(Dataset entries)
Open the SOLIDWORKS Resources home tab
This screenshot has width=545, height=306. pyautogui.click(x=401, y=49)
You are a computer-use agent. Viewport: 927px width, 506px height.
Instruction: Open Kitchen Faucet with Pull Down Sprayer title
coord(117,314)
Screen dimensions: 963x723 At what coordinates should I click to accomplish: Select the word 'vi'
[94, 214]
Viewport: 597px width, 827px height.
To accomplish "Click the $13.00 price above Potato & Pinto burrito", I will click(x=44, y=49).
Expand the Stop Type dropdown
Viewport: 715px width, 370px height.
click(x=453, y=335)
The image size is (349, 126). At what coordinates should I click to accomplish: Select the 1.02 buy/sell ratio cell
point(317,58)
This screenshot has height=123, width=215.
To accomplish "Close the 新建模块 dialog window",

ASSIGNMENT:
The records above are to be given again in full, word for word.

TASK RESPONSE:
Open the SOLIDWORKS Resources home tab
This screenshot has width=545, height=306. pyautogui.click(x=401, y=49)
You are a computer-use agent. Viewport: 927px width, 506px height.
Instruction: Open Kitchen Faucet with Pull Down Sprayer title
coord(117,314)
Screen dimensions: 963x723 At what coordinates should I click to accomplish: Select the word 'vi'
[94, 214]
Viewport: 597px width, 827px height.
To accomplish "Click the $13.00 price above Potato & Pinto burrito", I will click(x=44, y=49).
Expand the Stop Type dropdown
Viewport: 715px width, 370px height.
click(x=453, y=335)
The image size is (349, 126). At what coordinates should I click to accomplish: Select the 1.02 buy/sell ratio cell
point(317,58)
This screenshot has height=123, width=215.
To accomplish "Close the 新建模块 dialog window",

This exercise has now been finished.